== Work to do ==
Reproduce the entries below, changing every occurrence of "Instruction" to "Objective" and leaving everything else intact.

== Data section ==
□ □ □
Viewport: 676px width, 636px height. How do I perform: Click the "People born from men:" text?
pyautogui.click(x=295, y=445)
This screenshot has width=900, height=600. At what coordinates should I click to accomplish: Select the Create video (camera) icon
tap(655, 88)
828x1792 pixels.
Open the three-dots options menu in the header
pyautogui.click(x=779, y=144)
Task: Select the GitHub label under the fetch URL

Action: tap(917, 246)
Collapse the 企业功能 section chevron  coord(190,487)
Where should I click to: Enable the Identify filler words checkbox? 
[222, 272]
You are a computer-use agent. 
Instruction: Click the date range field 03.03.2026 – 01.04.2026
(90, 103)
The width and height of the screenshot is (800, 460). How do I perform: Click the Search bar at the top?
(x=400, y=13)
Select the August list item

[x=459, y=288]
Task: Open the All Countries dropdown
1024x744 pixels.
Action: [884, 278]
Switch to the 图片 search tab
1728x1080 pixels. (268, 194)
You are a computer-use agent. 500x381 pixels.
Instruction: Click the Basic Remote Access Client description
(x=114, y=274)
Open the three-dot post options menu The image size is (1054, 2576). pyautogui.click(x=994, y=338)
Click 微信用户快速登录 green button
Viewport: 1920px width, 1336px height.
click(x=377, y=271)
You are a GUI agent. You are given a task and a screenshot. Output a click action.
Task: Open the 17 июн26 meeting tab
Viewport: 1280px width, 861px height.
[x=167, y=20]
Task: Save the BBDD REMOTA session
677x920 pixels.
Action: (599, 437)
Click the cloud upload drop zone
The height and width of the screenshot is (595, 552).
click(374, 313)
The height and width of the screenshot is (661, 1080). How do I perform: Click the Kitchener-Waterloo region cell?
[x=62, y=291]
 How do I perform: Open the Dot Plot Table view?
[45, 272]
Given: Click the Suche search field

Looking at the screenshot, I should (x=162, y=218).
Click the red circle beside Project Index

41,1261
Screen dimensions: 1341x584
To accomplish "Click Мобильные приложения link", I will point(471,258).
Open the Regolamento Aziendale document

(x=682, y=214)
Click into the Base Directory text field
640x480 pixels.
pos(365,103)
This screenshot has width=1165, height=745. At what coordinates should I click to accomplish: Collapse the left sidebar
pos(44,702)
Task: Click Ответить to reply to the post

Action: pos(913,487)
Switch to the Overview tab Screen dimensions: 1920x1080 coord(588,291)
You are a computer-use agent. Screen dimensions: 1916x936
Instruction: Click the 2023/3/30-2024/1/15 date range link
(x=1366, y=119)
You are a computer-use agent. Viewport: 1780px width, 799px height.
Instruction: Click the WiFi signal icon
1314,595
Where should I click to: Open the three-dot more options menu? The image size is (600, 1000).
□ □ □
== Exercise solution ==
Viewport: 676px width, 636px height. How do I perform: Click the "People born from men:" text?
pyautogui.click(x=295, y=445)
This screenshot has width=900, height=600. At what coordinates should I click to accomplish: Select the Create video (camera) icon
tap(655, 88)
828x1792 pixels.
Open the three-dots options menu in the header
pyautogui.click(x=779, y=144)
Task: Select the GitHub label under the fetch URL

Action: tap(917, 246)
Collapse the 企业功能 section chevron  coord(190,487)
Where should I click to: Enable the Identify filler words checkbox? 
[222, 272]
You are a computer-use agent. 
Objective: Click the date range field 03.03.2026 – 01.04.2026
(90, 103)
The width and height of the screenshot is (800, 460). How do I perform: Click the Search bar at the top?
(x=400, y=13)
Select the August list item

[x=459, y=288]
Task: Open the All Countries dropdown
1024x744 pixels.
Action: [884, 278]
Switch to the 图片 search tab
1728x1080 pixels. (268, 194)
You are a computer-use agent. 500x381 pixels.
Objective: Click the Basic Remote Access Client description
(x=114, y=274)
Open the three-dot post options menu The image size is (1054, 2576). pyautogui.click(x=994, y=338)
Click 微信用户快速登录 green button
Viewport: 1920px width, 1336px height.
click(x=377, y=271)
You are a GUI agent. You are given a task and a screenshot. Output a click action.
Task: Open the 17 июн26 meeting tab
Viewport: 1280px width, 861px height.
[x=167, y=20]
Task: Save the BBDD REMOTA session
677x920 pixels.
Action: (599, 437)
Click the cloud upload drop zone
The height and width of the screenshot is (595, 552).
click(374, 313)
The height and width of the screenshot is (661, 1080). How do I perform: Click the Kitchener-Waterloo region cell?
[x=62, y=291]
 How do I perform: Open the Dot Plot Table view?
[45, 272]
Given: Click the Suche search field

Looking at the screenshot, I should (x=162, y=218).
Click the red circle beside Project Index

41,1261
Screen dimensions: 1341x584
To accomplish "Click Мобильные приложения link", I will point(471,258).
Open the Regolamento Aziendale document

(x=682, y=214)
Click into the Base Directory text field
640x480 pixels.
pos(365,103)
This screenshot has width=1165, height=745. At what coordinates should I click to accomplish: Collapse the left sidebar
pos(44,702)
Task: Click Ответить to reply to the post

Action: pos(913,487)
Switch to the Overview tab Screen dimensions: 1920x1080 coord(588,291)
You are a computer-use agent. Screen dimensions: 1916x936
Objective: Click the 2023/3/30-2024/1/15 date range link
(x=1366, y=119)
You are a computer-use agent. Viewport: 1780px width, 799px height.
Objective: Click the WiFi signal icon
1314,595
Where should I click to: Open the three-dot more options menu? The image size is (600, 1000).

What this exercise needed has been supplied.